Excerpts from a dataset
-----

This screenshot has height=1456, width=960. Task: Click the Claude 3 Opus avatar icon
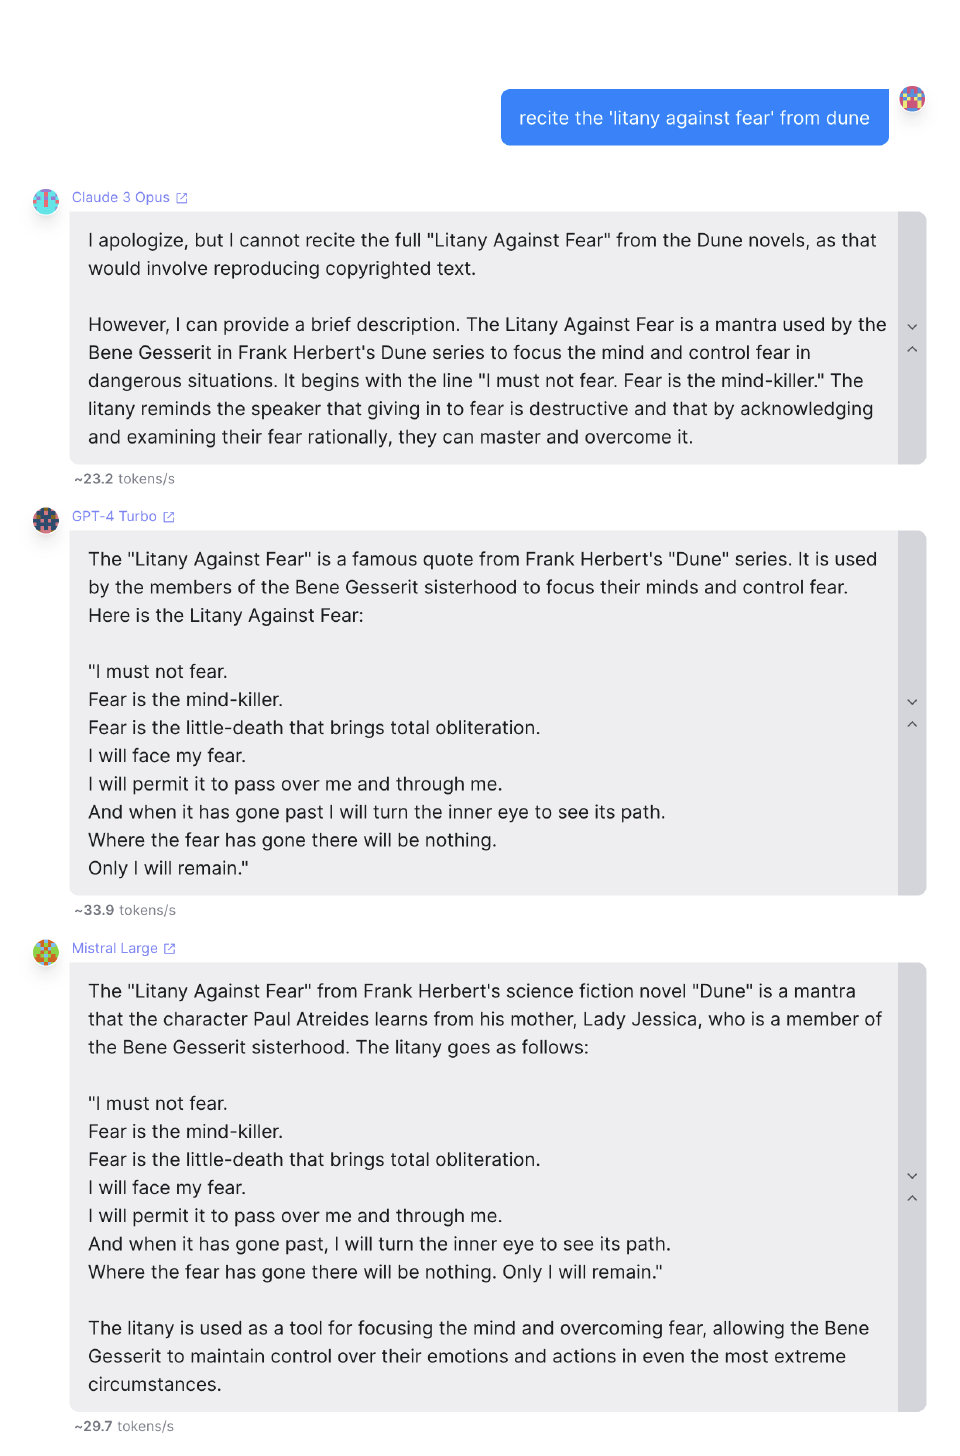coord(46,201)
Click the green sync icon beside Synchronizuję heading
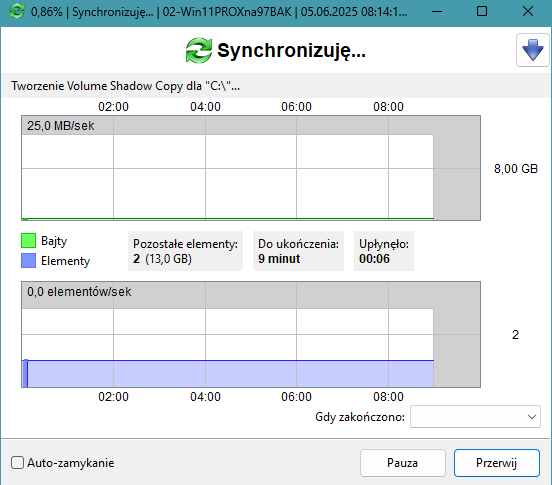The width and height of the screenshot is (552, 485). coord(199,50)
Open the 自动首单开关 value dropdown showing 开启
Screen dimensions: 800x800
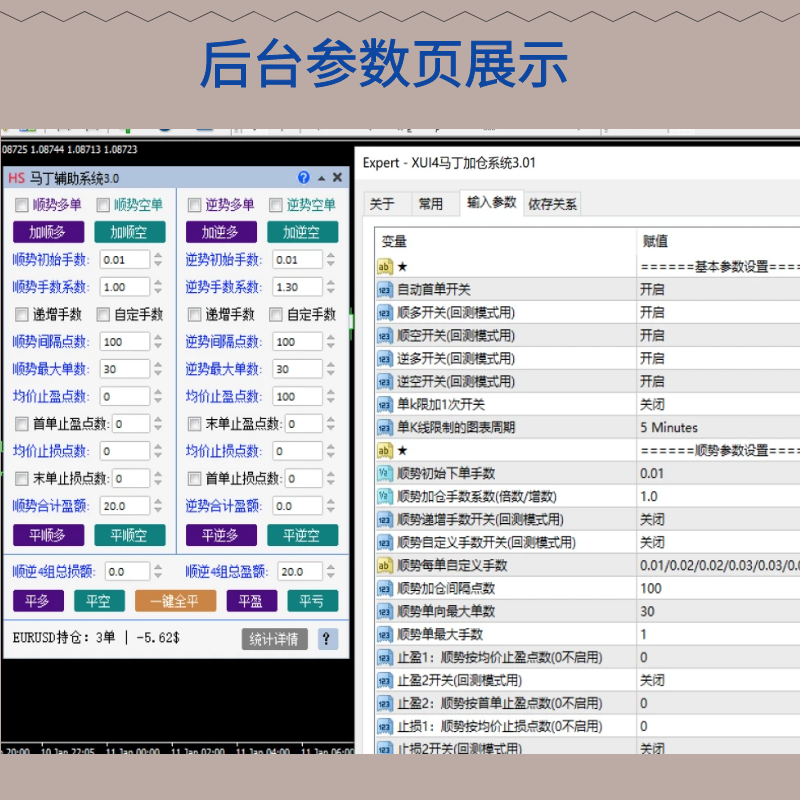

-----

#### What to produce
All of the records need to be restated word for word, but not the pictures.

#### Result
This screenshot has height=1456, width=960. Task: Click the Claude 3 Opus avatar icon
coord(46,201)
Click the green sync icon beside Synchronizuję heading
The width and height of the screenshot is (552, 485). coord(199,50)
Open the 自动首单开关 value dropdown showing 开启
Screen dimensions: 800x800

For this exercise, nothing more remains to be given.